Work instructions
All lines from the one that contains "WLHFraktion (1184, 293)" through the final line of the entries must be repeated exactly. No other lines belong in the output.

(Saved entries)
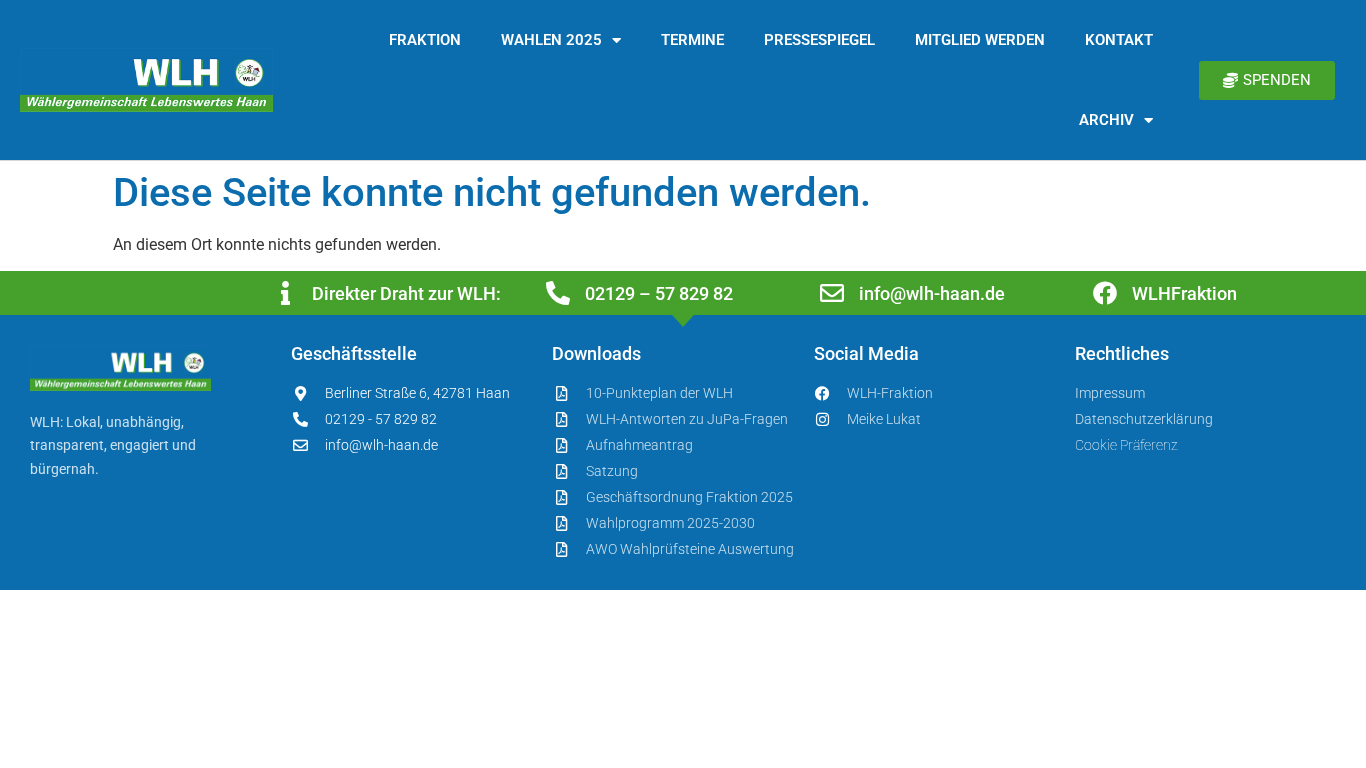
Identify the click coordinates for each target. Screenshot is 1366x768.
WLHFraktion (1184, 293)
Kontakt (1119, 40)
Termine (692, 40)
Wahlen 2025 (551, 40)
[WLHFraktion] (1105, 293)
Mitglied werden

Response for this exercise
WLHFraktion (1184, 293)
Kontakt (1119, 40)
Termine (692, 40)
Wahlen 2025 (551, 40)
[WLHFraktion] (1105, 293)
Mitglied werden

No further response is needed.